§ BRIEF
An acceptable response holds only the line containing "This screenshot has width=1031, height=580." and every line after it to the end of the records, each reproduced exactly.

§ WORKING DATA
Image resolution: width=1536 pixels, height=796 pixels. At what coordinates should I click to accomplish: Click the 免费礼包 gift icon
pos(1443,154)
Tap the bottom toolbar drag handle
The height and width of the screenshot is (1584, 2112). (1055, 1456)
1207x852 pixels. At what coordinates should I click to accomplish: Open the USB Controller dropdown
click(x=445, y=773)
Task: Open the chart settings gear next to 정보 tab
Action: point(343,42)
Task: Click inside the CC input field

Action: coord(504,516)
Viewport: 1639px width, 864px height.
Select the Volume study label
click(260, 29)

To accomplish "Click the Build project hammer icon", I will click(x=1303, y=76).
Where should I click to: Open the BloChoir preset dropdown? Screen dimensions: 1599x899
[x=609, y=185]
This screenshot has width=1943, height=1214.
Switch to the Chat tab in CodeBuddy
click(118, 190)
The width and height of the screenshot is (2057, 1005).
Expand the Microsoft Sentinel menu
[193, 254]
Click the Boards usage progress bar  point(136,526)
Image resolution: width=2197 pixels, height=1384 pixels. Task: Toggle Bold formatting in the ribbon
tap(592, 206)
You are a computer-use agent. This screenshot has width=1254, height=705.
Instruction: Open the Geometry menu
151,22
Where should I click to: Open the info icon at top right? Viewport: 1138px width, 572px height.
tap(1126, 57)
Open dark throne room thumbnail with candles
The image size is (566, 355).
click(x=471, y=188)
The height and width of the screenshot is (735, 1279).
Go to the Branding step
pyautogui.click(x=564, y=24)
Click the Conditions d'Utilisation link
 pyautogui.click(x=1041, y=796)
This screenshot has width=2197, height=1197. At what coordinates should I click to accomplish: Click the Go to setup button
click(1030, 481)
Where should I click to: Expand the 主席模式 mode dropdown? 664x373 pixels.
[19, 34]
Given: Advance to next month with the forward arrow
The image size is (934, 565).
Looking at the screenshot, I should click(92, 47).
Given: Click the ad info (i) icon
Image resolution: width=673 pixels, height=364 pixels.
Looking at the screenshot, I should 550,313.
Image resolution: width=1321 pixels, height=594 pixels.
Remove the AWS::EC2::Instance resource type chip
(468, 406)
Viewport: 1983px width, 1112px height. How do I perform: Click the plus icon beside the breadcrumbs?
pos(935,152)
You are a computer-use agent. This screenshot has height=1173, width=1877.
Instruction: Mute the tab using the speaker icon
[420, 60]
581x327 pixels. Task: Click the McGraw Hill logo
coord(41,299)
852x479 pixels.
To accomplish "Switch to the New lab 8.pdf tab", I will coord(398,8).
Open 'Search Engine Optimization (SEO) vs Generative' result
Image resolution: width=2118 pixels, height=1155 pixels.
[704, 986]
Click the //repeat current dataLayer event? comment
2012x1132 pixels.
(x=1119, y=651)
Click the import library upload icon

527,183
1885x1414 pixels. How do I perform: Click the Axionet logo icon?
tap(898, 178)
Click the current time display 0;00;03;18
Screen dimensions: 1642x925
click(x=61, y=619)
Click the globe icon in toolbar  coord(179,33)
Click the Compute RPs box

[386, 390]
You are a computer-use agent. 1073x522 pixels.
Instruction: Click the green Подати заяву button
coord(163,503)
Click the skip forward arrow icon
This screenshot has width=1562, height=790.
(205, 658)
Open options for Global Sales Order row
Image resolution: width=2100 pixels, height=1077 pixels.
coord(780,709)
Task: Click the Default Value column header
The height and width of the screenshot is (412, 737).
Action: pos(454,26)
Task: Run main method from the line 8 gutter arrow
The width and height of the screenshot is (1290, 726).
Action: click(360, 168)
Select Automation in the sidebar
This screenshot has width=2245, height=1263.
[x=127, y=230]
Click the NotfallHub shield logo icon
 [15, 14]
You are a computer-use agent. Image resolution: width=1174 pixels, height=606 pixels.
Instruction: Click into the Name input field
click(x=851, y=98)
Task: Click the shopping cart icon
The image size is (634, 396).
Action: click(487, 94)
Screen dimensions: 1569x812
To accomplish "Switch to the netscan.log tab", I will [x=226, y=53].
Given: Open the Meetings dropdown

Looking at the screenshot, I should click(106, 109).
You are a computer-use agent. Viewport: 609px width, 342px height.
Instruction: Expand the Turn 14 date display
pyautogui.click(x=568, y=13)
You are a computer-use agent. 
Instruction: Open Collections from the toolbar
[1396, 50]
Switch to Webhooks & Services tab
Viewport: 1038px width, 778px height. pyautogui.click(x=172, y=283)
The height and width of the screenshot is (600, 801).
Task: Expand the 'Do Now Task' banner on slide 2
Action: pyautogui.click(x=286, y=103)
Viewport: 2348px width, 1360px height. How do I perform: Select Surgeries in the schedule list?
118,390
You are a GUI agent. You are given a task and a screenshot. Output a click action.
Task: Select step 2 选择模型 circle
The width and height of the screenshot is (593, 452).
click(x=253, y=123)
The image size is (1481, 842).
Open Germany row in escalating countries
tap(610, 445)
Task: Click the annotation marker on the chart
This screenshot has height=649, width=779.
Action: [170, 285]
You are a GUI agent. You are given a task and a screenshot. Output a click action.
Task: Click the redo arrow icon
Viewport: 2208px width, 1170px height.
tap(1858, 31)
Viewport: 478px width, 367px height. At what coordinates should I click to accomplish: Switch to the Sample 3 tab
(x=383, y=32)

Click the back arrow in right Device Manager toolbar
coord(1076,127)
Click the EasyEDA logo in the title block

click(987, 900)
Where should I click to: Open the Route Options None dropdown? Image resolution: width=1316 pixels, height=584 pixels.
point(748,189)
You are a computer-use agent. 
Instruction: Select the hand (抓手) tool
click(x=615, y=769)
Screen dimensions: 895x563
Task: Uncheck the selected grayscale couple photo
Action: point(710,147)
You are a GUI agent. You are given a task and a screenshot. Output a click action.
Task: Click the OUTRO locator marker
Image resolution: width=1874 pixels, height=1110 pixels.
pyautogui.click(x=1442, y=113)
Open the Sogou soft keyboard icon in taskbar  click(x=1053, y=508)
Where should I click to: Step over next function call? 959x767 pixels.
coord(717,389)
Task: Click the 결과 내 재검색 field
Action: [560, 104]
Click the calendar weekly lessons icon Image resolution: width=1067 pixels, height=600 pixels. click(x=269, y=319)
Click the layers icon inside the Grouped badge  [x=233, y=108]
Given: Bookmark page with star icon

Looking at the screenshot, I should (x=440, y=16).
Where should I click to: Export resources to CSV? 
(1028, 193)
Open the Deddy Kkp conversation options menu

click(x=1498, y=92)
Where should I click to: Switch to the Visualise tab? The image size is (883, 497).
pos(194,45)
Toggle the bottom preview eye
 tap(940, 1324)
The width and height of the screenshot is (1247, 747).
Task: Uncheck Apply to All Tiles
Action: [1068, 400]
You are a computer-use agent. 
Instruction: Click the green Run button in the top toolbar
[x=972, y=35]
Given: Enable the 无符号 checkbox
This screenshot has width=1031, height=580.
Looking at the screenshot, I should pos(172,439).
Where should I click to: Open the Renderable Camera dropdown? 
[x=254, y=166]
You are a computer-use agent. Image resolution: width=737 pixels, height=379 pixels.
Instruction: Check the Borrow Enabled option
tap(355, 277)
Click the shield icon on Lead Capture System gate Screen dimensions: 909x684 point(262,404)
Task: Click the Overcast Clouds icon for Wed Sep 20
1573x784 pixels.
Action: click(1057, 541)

§ WRITTEN ANSWER
This screenshot has width=1031, height=580.
Looking at the screenshot, I should pos(172,439).
Where should I click to: Open the Renderable Camera dropdown? 
[x=254, y=166]
You are a computer-use agent. Image resolution: width=737 pixels, height=379 pixels.
Instruction: Check the Borrow Enabled option
tap(355, 277)
Click the shield icon on Lead Capture System gate Screen dimensions: 909x684 point(262,404)
Task: Click the Overcast Clouds icon for Wed Sep 20
1573x784 pixels.
Action: click(1057, 541)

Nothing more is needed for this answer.